JOCÃO
Em Maceió havia mentiroso, aliás, o
maior mentiroso do mundo, Jocão. Nos anos 50/60 era assíduo frequentador do Café
Colombo na Rua do Comércio, ponto de convergência de intelectuais, políticos,
artistas, boêmios e outros desocupados. Jocão
ao entrar se achegava às melhores rodas. Todos gostavam de suas divertidas
histórias. Escolhia uma mesa onde não houvesse possibilidades de pagar a conta,
arrastava uma cadeira, sentava, entrava na conversa. Logo perguntavam pelas
novidades. Era a senha, Jocão, com sua fértil imaginação, primoroso contador de
histórias, iniciava uma fantástica trama inventada na hora.
Certa tarde ele contou como se tornou o maior criador de codorna do
Brasil. De sua fazenda no Carrapato exportava codorna e ovo para todo mundo.
Tudo começou numa visita a Pedrinho, coletor estadual de Fernão Velho. Na
despedida, Pedrinho embrulhou alguns ovos de codorna num papel de jornal para
Jocão cozinhá-los em casa. Ele colocou o embrulho no bolso do paletó.
Já havia passado mais de um mês quando Jocão ouviu piados no quarto.
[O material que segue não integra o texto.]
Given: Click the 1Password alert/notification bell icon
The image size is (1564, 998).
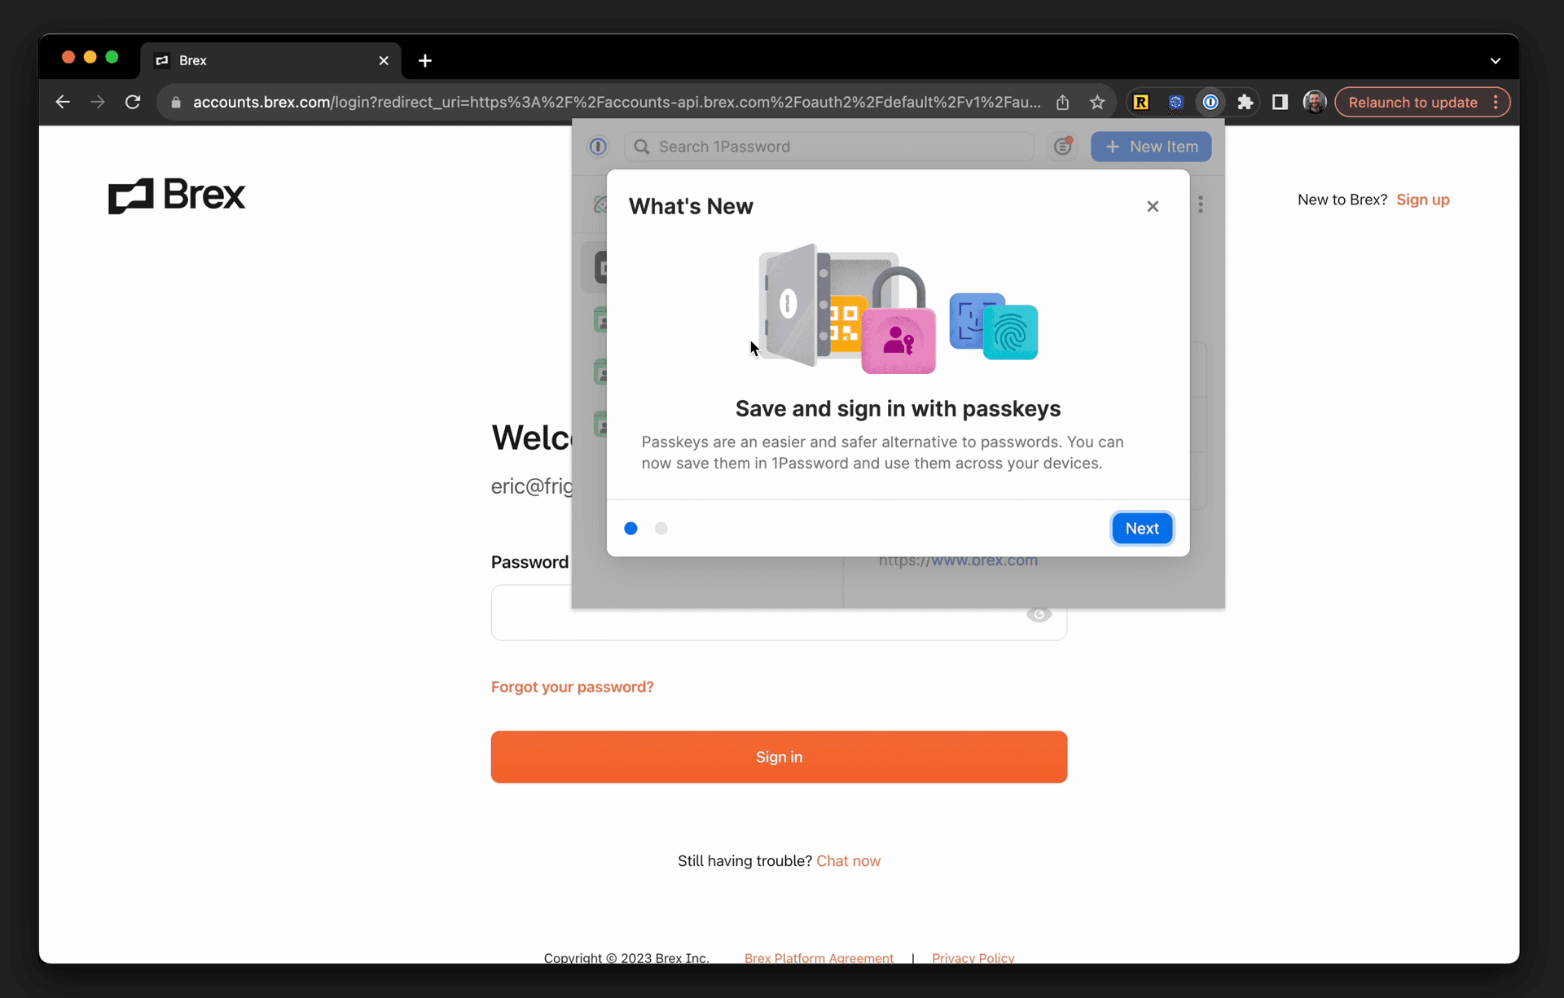Looking at the screenshot, I should pos(1064,146).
Investigou de onde vinham aqueles pios parecidos com os de pombos. Ao abrir o guarda-roupa
desvendou-se o mistério: no bolso do paletó estavam oito bugrelos de codorna
nascidos dos ovos, presente de Pedrinho esquecidos no paletó.
Ele retirou os bugrelos, deu de comer pirão de farinha de mandioca. Os
bichinhos foram crescendo. Reproduziram-se com rapidez, ele teve de colocá-los
em sua fazenda no Carrapato. Já era considerado o maior produtor de codorna do
país, talvez do mundo. Tudo por mera sorte.
Depois de contar a mentira, sentia-se à vontade entre os amigos, pedia
mais cerveja e tira-gosto. Pagava a conta com suas fantasiosas histórias.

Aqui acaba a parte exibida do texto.